### Task
Go through the records and report each line holding the string "avatar".

### Given records
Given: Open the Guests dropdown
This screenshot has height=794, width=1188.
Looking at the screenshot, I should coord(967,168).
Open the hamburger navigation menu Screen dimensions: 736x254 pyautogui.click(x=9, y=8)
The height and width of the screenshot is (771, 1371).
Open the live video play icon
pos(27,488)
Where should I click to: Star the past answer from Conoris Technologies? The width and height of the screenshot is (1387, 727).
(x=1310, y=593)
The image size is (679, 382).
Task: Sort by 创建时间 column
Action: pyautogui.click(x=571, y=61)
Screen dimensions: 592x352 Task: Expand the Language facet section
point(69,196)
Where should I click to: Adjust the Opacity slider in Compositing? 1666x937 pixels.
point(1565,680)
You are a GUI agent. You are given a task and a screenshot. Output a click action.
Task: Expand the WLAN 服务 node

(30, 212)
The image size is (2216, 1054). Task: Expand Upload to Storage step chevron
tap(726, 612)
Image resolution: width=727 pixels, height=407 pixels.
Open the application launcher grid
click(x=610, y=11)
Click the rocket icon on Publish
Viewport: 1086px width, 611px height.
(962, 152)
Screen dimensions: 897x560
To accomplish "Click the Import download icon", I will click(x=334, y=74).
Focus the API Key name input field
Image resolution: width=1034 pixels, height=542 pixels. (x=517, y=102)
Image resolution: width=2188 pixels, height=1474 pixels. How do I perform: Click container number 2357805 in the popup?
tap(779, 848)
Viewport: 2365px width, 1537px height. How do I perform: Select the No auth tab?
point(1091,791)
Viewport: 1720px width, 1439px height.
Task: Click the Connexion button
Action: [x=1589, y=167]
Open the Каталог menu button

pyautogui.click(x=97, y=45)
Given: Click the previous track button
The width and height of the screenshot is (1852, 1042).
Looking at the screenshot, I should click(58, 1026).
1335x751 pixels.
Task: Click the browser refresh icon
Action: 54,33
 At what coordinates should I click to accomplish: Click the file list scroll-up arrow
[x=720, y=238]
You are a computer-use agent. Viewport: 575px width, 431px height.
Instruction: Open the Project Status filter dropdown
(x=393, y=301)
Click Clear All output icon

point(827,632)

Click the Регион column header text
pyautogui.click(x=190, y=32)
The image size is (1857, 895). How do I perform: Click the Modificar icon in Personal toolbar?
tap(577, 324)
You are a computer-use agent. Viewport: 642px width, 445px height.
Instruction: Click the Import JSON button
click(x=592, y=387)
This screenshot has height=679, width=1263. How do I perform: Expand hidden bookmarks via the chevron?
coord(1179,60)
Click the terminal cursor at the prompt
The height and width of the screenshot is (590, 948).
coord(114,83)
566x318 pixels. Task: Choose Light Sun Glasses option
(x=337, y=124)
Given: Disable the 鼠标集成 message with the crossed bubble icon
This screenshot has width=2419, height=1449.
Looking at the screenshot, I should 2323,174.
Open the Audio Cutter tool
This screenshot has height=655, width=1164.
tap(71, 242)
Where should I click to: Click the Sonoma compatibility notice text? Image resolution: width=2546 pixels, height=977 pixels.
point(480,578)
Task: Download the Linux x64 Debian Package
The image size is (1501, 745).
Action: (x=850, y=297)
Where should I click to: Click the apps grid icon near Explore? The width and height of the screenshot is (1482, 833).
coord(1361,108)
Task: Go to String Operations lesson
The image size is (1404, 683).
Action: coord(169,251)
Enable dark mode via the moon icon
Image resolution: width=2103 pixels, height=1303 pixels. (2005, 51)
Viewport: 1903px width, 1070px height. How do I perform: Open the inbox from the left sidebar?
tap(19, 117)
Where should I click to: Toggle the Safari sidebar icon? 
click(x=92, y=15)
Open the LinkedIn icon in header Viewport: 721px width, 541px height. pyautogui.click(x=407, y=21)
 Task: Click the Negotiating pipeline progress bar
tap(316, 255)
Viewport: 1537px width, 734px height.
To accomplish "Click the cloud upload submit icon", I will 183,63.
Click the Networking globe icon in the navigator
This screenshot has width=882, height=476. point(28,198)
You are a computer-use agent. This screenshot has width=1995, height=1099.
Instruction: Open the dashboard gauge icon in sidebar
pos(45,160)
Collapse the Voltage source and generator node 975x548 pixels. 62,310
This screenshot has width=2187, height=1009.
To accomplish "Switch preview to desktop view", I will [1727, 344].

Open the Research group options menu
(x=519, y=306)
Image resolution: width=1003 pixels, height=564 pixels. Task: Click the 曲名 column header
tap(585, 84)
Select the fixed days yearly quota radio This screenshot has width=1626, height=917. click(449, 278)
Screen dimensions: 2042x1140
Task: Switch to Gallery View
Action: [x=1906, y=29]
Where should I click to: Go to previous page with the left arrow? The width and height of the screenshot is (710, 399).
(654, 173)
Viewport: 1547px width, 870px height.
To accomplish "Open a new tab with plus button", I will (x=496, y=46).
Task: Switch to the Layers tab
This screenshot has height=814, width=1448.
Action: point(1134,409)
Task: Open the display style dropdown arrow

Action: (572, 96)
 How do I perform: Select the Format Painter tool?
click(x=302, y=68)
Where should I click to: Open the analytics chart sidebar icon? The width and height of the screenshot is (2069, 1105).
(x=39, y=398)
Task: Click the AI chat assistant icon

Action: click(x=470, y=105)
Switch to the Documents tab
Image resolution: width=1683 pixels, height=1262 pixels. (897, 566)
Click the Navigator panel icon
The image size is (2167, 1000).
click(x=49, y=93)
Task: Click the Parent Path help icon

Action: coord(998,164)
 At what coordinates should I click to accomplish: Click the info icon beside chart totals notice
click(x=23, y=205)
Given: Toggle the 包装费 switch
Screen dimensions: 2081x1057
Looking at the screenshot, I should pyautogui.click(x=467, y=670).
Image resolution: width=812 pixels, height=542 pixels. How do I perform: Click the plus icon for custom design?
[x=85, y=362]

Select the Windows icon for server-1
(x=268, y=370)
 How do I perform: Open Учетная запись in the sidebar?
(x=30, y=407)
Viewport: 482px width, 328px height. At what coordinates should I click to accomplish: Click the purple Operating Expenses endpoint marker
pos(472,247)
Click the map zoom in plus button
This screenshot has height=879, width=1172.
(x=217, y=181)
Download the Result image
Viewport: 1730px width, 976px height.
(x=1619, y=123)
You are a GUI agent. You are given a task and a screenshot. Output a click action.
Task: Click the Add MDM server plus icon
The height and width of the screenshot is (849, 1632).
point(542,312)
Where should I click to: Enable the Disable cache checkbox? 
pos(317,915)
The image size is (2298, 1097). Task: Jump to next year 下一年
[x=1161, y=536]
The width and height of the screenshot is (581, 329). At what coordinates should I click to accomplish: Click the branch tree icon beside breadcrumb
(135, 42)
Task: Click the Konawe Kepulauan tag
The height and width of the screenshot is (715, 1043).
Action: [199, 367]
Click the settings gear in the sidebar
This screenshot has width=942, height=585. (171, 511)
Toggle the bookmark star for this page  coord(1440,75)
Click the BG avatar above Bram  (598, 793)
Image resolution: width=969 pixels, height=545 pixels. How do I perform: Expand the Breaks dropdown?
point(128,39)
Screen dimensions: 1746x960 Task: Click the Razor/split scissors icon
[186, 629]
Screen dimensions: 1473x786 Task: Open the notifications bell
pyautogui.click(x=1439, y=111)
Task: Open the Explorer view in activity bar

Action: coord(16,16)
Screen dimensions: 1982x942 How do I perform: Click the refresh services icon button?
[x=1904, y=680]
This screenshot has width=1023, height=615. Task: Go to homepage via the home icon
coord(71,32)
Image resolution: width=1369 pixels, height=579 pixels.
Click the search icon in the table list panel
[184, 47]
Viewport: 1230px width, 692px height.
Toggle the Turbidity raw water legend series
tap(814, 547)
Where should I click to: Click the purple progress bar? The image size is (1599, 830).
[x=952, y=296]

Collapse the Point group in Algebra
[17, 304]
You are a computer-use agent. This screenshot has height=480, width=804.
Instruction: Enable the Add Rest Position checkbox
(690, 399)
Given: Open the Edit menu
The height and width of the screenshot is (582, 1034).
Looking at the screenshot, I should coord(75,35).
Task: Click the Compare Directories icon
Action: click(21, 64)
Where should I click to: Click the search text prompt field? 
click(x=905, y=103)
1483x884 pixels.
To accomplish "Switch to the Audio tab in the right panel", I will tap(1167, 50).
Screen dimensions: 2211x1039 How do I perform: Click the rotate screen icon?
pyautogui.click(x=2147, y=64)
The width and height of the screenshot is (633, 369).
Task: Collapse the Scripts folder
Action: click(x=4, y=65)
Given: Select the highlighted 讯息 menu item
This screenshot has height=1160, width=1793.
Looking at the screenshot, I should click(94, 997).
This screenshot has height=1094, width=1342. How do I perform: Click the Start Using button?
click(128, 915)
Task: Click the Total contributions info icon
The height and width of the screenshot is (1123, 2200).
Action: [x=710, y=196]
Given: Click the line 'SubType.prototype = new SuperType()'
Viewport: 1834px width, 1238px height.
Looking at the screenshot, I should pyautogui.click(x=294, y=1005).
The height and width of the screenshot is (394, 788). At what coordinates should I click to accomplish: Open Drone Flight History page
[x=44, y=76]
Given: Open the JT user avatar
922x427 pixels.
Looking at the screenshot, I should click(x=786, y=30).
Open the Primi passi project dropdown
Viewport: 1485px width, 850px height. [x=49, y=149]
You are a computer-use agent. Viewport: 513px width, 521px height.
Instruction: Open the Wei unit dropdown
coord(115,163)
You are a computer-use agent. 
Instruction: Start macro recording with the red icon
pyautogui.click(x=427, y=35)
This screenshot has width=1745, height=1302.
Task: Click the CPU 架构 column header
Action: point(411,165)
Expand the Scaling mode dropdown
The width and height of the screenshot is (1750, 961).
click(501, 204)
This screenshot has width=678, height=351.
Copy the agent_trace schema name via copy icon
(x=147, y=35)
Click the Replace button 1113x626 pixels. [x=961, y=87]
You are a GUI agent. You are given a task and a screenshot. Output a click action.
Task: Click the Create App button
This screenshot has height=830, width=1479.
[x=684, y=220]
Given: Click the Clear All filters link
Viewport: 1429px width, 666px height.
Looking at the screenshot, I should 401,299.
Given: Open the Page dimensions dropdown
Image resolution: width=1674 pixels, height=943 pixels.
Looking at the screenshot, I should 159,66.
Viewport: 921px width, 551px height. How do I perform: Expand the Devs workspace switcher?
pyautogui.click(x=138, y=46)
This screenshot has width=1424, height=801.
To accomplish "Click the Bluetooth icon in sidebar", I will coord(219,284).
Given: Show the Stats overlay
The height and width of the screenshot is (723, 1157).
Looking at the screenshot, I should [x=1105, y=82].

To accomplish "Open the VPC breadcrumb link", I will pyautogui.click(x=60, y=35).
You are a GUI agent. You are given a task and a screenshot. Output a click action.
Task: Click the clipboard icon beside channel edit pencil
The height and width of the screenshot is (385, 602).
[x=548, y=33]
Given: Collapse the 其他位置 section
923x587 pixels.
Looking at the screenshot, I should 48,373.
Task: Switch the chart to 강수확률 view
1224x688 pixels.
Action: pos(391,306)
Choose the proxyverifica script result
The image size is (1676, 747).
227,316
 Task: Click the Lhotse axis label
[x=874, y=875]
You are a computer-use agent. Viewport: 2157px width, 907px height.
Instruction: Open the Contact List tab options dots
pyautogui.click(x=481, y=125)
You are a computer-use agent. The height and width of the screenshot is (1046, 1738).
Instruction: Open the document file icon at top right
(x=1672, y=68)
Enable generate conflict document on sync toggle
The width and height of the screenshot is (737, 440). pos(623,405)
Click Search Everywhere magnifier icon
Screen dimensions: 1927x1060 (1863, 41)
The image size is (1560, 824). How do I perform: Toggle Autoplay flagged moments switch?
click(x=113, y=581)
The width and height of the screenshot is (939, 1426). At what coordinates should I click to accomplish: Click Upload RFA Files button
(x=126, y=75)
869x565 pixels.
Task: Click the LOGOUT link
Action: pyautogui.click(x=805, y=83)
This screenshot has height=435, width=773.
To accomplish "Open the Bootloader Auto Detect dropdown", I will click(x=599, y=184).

### Exercise result
Click the BG avatar above Bram  (598, 793)
Given: Open the JT user avatar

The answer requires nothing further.